[Entries on finding words and elements]
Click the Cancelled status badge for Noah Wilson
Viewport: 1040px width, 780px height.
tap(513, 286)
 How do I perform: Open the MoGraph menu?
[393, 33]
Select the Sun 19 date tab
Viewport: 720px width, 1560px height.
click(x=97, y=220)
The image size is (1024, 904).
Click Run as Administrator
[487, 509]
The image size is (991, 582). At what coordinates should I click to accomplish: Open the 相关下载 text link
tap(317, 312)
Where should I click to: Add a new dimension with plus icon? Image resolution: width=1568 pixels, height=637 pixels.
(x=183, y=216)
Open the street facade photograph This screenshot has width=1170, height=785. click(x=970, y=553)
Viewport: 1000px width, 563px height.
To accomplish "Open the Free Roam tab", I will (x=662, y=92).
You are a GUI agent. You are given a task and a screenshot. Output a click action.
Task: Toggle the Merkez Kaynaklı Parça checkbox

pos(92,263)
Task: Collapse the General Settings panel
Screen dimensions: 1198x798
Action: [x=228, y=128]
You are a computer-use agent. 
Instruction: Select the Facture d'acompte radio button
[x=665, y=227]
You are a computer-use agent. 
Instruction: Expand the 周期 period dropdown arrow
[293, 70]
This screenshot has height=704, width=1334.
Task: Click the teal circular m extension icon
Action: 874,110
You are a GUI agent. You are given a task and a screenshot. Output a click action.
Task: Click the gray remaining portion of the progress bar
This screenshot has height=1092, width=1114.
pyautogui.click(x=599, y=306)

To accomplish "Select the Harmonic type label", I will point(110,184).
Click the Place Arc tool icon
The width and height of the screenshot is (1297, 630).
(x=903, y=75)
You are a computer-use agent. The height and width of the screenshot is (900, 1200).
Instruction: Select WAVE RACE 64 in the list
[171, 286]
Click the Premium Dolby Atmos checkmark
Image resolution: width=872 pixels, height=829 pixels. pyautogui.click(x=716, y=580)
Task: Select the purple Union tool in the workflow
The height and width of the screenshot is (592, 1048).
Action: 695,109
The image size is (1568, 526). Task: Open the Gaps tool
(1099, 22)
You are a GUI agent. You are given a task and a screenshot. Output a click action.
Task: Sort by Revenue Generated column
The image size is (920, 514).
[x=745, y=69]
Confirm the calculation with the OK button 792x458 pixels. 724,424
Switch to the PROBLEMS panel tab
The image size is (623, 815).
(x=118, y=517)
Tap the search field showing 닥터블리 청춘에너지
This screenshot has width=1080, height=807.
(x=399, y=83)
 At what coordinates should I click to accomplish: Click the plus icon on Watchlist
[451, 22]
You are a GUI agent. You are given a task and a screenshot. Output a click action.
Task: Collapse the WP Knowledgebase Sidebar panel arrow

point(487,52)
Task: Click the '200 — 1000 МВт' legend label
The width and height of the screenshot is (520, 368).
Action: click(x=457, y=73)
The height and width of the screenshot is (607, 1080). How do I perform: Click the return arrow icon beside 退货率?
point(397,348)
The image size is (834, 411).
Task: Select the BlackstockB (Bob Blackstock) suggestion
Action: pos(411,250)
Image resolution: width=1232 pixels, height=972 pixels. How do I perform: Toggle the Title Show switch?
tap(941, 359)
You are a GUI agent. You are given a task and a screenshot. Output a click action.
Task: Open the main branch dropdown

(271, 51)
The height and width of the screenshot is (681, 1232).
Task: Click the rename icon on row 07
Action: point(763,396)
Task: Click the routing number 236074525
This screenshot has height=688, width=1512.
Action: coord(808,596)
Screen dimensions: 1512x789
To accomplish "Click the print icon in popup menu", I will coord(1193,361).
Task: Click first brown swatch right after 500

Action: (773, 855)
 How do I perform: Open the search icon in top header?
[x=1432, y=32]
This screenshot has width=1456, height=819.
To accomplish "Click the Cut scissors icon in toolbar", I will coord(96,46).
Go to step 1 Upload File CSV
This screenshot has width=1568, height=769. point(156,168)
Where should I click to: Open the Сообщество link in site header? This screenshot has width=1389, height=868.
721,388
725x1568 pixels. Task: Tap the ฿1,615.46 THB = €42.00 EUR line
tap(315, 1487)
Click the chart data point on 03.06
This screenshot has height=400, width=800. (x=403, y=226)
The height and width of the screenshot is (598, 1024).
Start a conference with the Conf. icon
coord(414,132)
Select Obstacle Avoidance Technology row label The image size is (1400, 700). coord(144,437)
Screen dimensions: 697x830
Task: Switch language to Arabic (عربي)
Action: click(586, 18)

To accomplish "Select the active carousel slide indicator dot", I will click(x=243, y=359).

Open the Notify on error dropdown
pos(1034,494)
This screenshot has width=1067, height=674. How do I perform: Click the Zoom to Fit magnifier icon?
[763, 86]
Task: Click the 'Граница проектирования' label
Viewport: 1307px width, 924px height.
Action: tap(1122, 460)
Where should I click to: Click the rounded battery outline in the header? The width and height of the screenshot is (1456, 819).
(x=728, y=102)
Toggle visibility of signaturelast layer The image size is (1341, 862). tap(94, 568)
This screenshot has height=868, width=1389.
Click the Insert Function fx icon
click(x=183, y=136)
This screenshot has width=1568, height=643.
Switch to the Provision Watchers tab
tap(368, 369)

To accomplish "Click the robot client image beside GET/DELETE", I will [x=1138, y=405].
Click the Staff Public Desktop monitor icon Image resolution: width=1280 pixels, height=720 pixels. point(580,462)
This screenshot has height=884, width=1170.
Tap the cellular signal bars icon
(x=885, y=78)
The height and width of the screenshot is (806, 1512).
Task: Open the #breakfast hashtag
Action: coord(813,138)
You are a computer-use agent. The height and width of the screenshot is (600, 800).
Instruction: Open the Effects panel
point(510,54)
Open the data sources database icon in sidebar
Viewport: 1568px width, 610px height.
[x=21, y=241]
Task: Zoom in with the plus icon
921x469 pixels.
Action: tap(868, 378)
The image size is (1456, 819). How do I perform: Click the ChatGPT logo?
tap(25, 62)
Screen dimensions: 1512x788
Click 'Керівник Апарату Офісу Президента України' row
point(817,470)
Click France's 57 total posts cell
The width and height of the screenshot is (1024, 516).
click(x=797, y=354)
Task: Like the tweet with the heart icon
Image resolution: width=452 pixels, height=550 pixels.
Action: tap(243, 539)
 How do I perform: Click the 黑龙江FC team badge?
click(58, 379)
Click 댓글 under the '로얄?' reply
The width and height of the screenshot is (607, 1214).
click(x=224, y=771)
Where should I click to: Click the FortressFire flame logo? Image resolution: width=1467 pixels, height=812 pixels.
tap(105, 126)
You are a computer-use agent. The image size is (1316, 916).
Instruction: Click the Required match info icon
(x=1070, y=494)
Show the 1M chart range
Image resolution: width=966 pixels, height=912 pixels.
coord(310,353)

● WHAT TO WORK ON
Copy the lines of the records above word for word, covering all of the records.

● FULL OUTPUT
Click the Cancelled status badge for Noah Wilson
Viewport: 1040px width, 780px height.
tap(513, 286)
 How do I perform: Open the MoGraph menu?
[393, 33]
Select the Sun 19 date tab
Viewport: 720px width, 1560px height.
click(x=97, y=220)
The image size is (1024, 904).
Click Run as Administrator
[487, 509]
The image size is (991, 582). At what coordinates should I click to accomplish: Open the 相关下载 text link
tap(317, 312)
Where should I click to: Add a new dimension with plus icon? Image resolution: width=1568 pixels, height=637 pixels.
(x=183, y=216)
Open the street facade photograph This screenshot has width=1170, height=785. click(x=970, y=553)
Viewport: 1000px width, 563px height.
To accomplish "Open the Free Roam tab", I will (x=662, y=92).
You are a GUI agent. You are given a task and a screenshot. Output a click action.
Task: Toggle the Merkez Kaynaklı Parça checkbox

pos(92,263)
Task: Collapse the General Settings panel
Screen dimensions: 1198x798
Action: [x=228, y=128]
You are a computer-use agent. 
Instruction: Select the Facture d'acompte radio button
[x=665, y=227]
You are a computer-use agent. 
Instruction: Expand the 周期 period dropdown arrow
[293, 70]
This screenshot has height=704, width=1334.
Task: Click the teal circular m extension icon
Action: 874,110
You are a GUI agent. You are given a task and a screenshot. Output a click action.
Task: Click the gray remaining portion of the progress bar
This screenshot has height=1092, width=1114.
pyautogui.click(x=599, y=306)

To accomplish "Select the Harmonic type label", I will point(110,184).
Click the Place Arc tool icon
The width and height of the screenshot is (1297, 630).
(x=903, y=75)
You are a computer-use agent. The height and width of the screenshot is (900, 1200).
Instruction: Select WAVE RACE 64 in the list
[171, 286]
Click the Premium Dolby Atmos checkmark
Image resolution: width=872 pixels, height=829 pixels. pyautogui.click(x=716, y=580)
Task: Select the purple Union tool in the workflow
The height and width of the screenshot is (592, 1048).
Action: 695,109
The image size is (1568, 526). Task: Open the Gaps tool
(1099, 22)
You are a GUI agent. You are given a task and a screenshot. Output a click action.
Task: Sort by Revenue Generated column
The image size is (920, 514).
[x=745, y=69]
Confirm the calculation with the OK button 792x458 pixels. 724,424
Switch to the PROBLEMS panel tab
The image size is (623, 815).
(x=118, y=517)
Tap the search field showing 닥터블리 청춘에너지
This screenshot has width=1080, height=807.
(x=399, y=83)
 At what coordinates should I click to accomplish: Click the plus icon on Watchlist
[451, 22]
You are a GUI agent. You are given a task and a screenshot. Output a click action.
Task: Collapse the WP Knowledgebase Sidebar panel arrow

point(487,52)
Task: Click the '200 — 1000 МВт' legend label
The width and height of the screenshot is (520, 368).
Action: click(x=457, y=73)
The height and width of the screenshot is (607, 1080). How do I perform: Click the return arrow icon beside 退货率?
point(397,348)
The image size is (834, 411).
Task: Select the BlackstockB (Bob Blackstock) suggestion
Action: pos(411,250)
Image resolution: width=1232 pixels, height=972 pixels. How do I perform: Toggle the Title Show switch?
tap(941, 359)
You are a GUI agent. You are given a task and a screenshot. Output a click action.
Task: Open the main branch dropdown

(271, 51)
The height and width of the screenshot is (681, 1232).
Task: Click the rename icon on row 07
Action: point(763,396)
Task: Click the routing number 236074525
This screenshot has height=688, width=1512.
Action: coord(808,596)
Screen dimensions: 1512x789
To accomplish "Click the print icon in popup menu", I will coord(1193,361).
Task: Click first brown swatch right after 500

Action: (773, 855)
 How do I perform: Open the search icon in top header?
[x=1432, y=32]
This screenshot has width=1456, height=819.
To accomplish "Click the Cut scissors icon in toolbar", I will coord(96,46).
Go to step 1 Upload File CSV
This screenshot has width=1568, height=769. point(156,168)
Where should I click to: Open the Сообщество link in site header? This screenshot has width=1389, height=868.
721,388
725x1568 pixels. Task: Tap the ฿1,615.46 THB = €42.00 EUR line
tap(315, 1487)
Click the chart data point on 03.06
This screenshot has height=400, width=800. (x=403, y=226)
The height and width of the screenshot is (598, 1024).
Start a conference with the Conf. icon
coord(414,132)
Select Obstacle Avoidance Technology row label The image size is (1400, 700). coord(144,437)
Screen dimensions: 697x830
Task: Switch language to Arabic (عربي)
Action: click(586, 18)

To accomplish "Select the active carousel slide indicator dot", I will click(x=243, y=359).

Open the Notify on error dropdown
pos(1034,494)
This screenshot has width=1067, height=674. How do I perform: Click the Zoom to Fit magnifier icon?
[763, 86]
Task: Click the 'Граница проектирования' label
Viewport: 1307px width, 924px height.
Action: tap(1122, 460)
Where should I click to: Click the rounded battery outline in the header? The width and height of the screenshot is (1456, 819).
(x=728, y=102)
Toggle visibility of signaturelast layer The image size is (1341, 862). tap(94, 568)
This screenshot has height=868, width=1389.
Click the Insert Function fx icon
click(x=183, y=136)
This screenshot has width=1568, height=643.
Switch to the Provision Watchers tab
tap(368, 369)

To accomplish "Click the robot client image beside GET/DELETE", I will [x=1138, y=405].
Click the Staff Public Desktop monitor icon Image resolution: width=1280 pixels, height=720 pixels. point(580,462)
This screenshot has height=884, width=1170.
Tap the cellular signal bars icon
(x=885, y=78)
The height and width of the screenshot is (806, 1512).
Task: Open the #breakfast hashtag
Action: coord(813,138)
You are a computer-use agent. The height and width of the screenshot is (600, 800).
Instruction: Open the Effects panel
point(510,54)
Open the data sources database icon in sidebar
Viewport: 1568px width, 610px height.
[x=21, y=241]
Task: Zoom in with the plus icon
921x469 pixels.
Action: tap(868, 378)
The image size is (1456, 819). How do I perform: Click the ChatGPT logo?
tap(25, 62)
Screen dimensions: 1512x788
Click 'Керівник Апарату Офісу Президента України' row
point(817,470)
Click France's 57 total posts cell
The width and height of the screenshot is (1024, 516).
click(x=797, y=354)
Task: Like the tweet with the heart icon
Image resolution: width=452 pixels, height=550 pixels.
Action: tap(243, 539)
 How do I perform: Click the 黑龙江FC team badge?
click(58, 379)
Click 댓글 under the '로얄?' reply
The width and height of the screenshot is (607, 1214).
click(x=224, y=771)
Where should I click to: Click the FortressFire flame logo? Image resolution: width=1467 pixels, height=812 pixels.
tap(105, 126)
You are a computer-use agent. The image size is (1316, 916).
Instruction: Click the Required match info icon
(x=1070, y=494)
Show the 1M chart range
Image resolution: width=966 pixels, height=912 pixels.
coord(310,353)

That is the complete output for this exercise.